Napoléon écrivait rapidement, il paraissait complètement absorbé, et ne jeta pas un seul instant les yeux autour de lui. Une fois seulement, à ce que me racontait l’hôte qui était présent, il se leva, alla jusqu’à la fenêtre, puis revint s’asseoir et se remit à écrire. Ce dégorgement de pensées amères dura deux heures. En deux heures il fit deux lettres qu’il plia et cacheta lui-même.

Qu’écrivait-il et à qui écrivait-il ? Personne ne le sait maintenant. Tout cela s’en est allé. Ces deux lettres, où il y avait peut-être tout l’empire et tout l’empereur, ne sont plus que de l’ombre. Qui les a ouvertes ? qui les a lues ? Où sont-elles ? Les a-t-on recueillies ? Questions qui ne seront peut-être jamais résolues. Mais l’esprit est effrayé en songeant à tout ce qu’il devait y avoir de choses poignantes et profondes entre cette date : Fréjus, 26 avril 1814, et cette signature : Napoléon.
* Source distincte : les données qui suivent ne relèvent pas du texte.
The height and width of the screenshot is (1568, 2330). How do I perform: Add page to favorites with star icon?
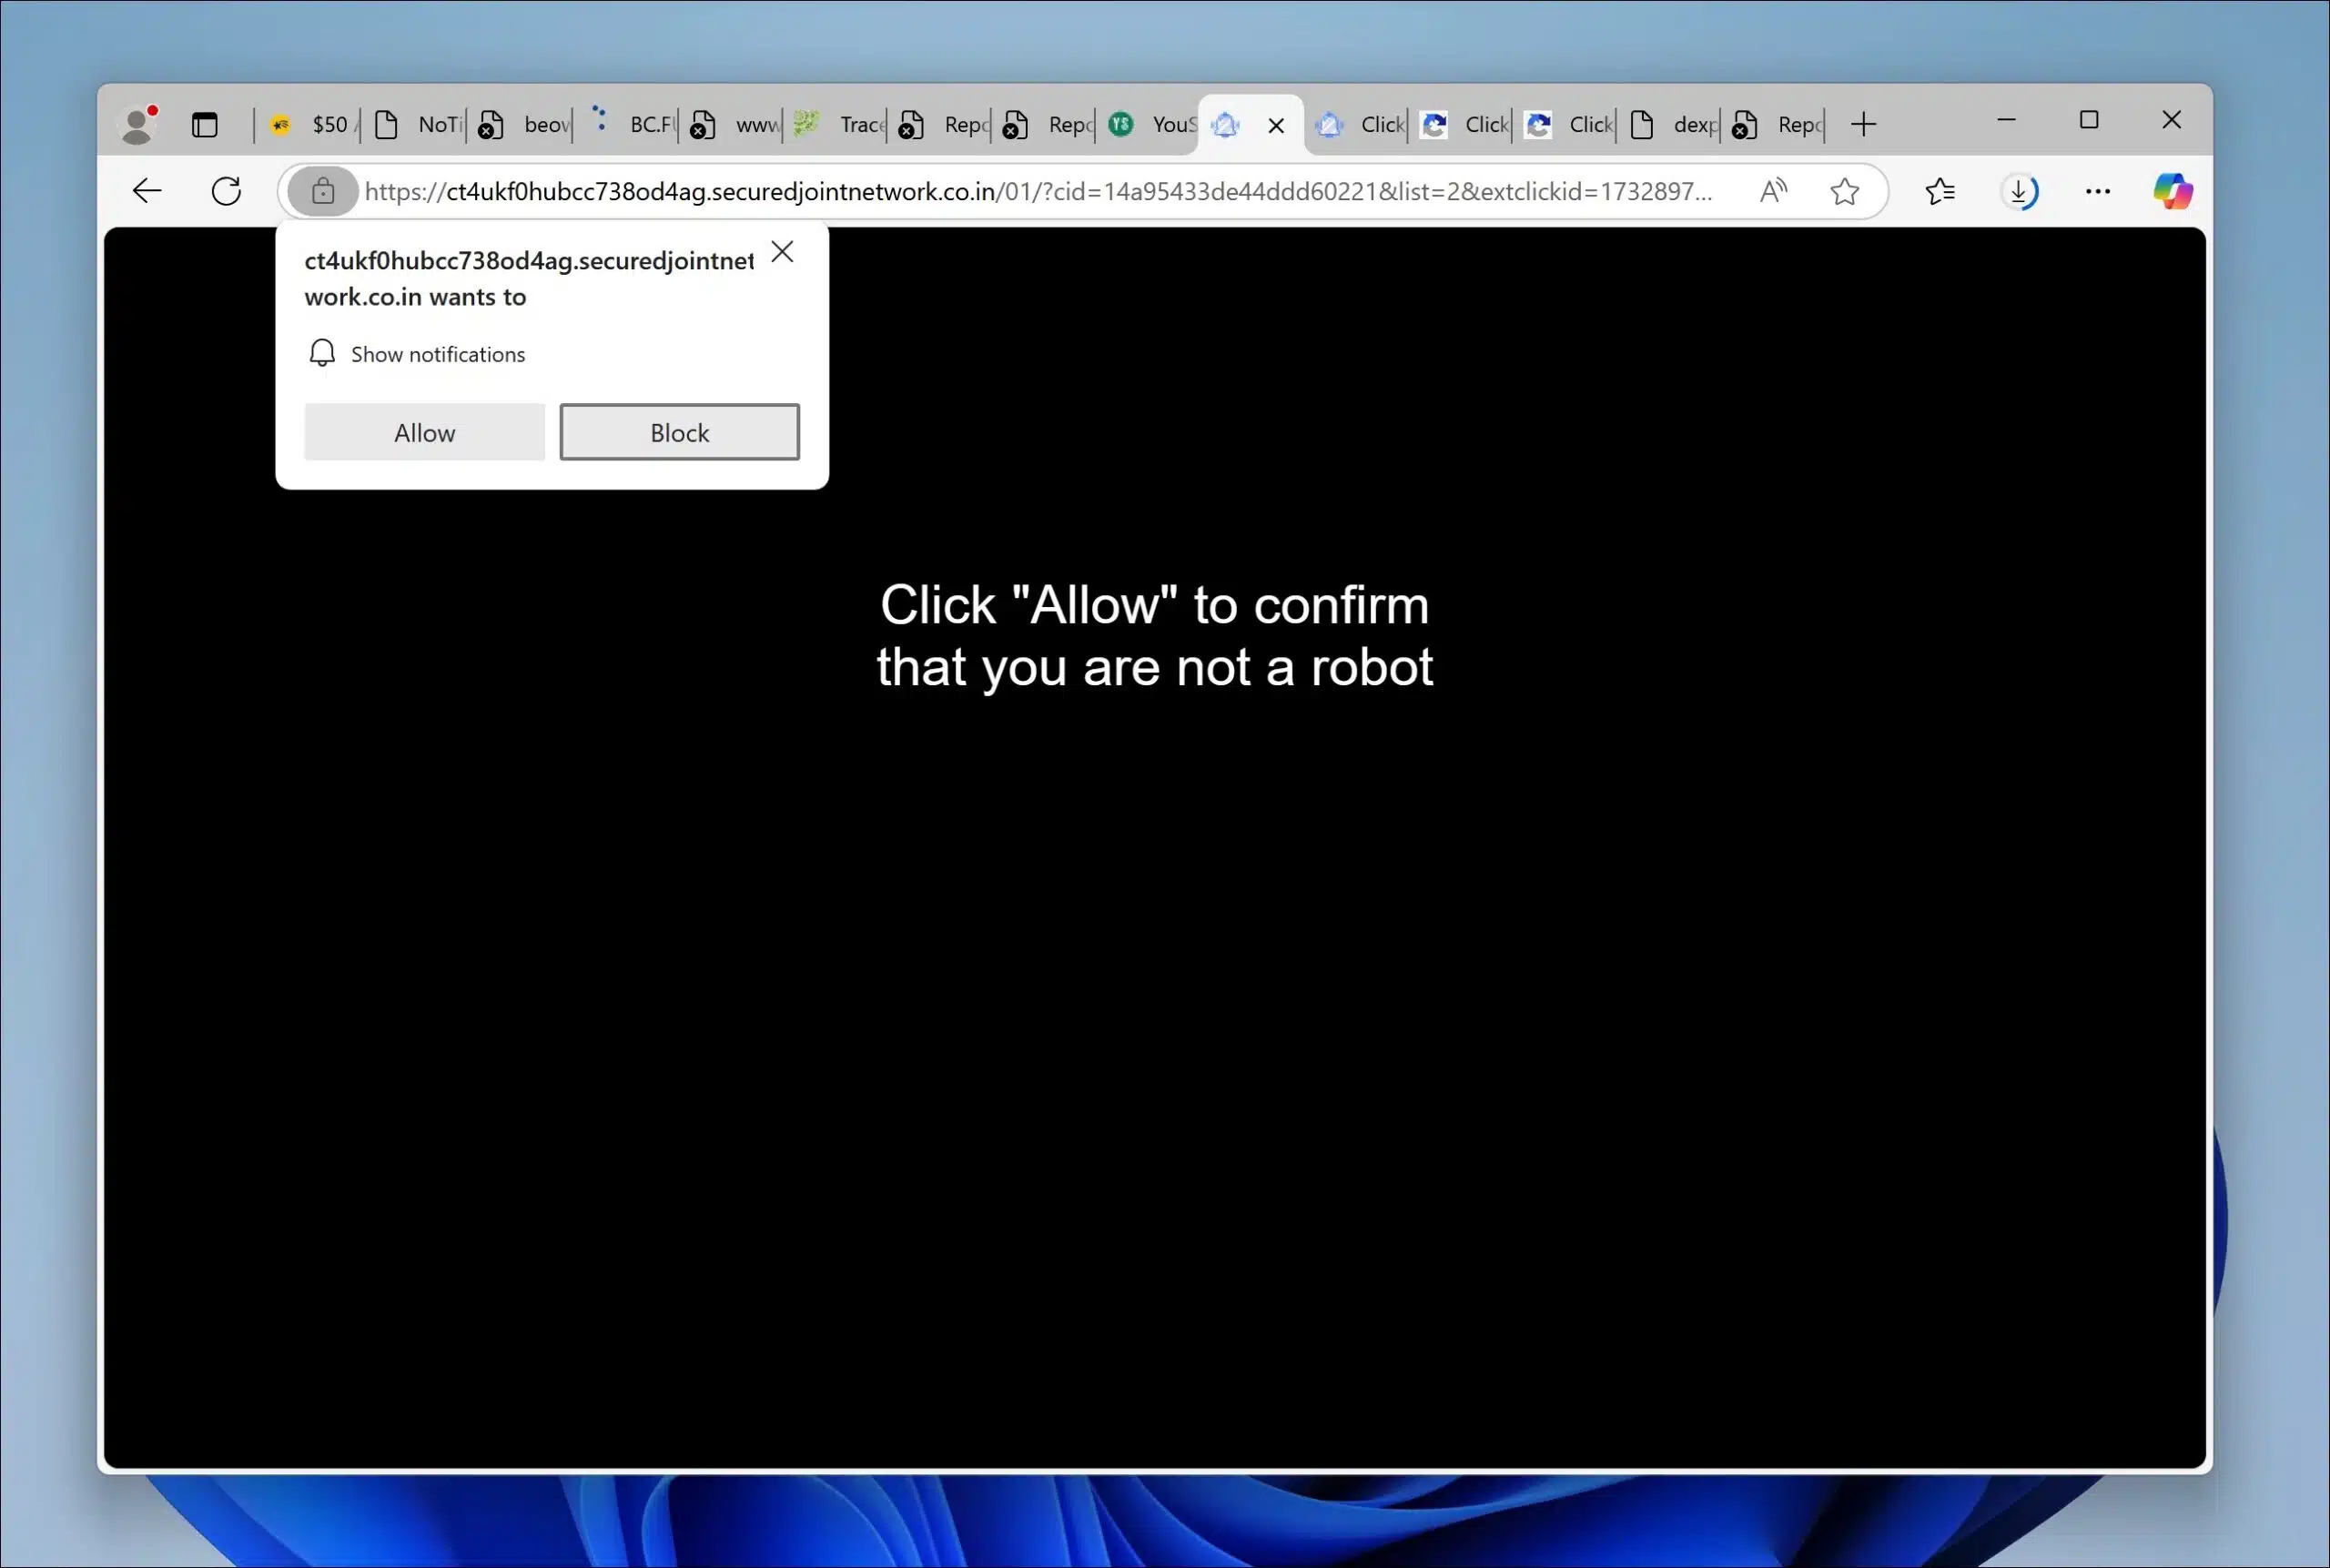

Comme je le disais tout à l’heure, le hasard met de la recherche dans la composition des grands événements. On dirait qu’il veut contraindre l’homme à penser. N’est-il pas étrange qu’il ait apporté l’empereur découronné dans la cité démantelée, et que pour dernière étape en France il ait donné à Napoléon cette Fréjus, autrefois ville romaine et ville maritime, d’où Rome s’est retirée comme la mer ?

Il sort de tous les lieux pleins de souvenirs une rêverie qui enivre et qui fait qu’on marche ensuite longtemps au hasard. Après avoir quitté l’hôtel de la Poste, je me suis trouvé tout à coup hors de la ville, sans trop savoir par quel chemin j’étais venu. Deux ou trois archivoltes romaines qui s’enfonçaient à ma droite derrière une masure m’ont réveillé.

Je me suis avancé sous cette voûte, et au bout de quelques pas j’entrais dans une vaste enceinte circulaire qu’entoure de toutes parts un entassement magnifique de gradins défoncés, d’arcades rompues, de vomitoires comblés.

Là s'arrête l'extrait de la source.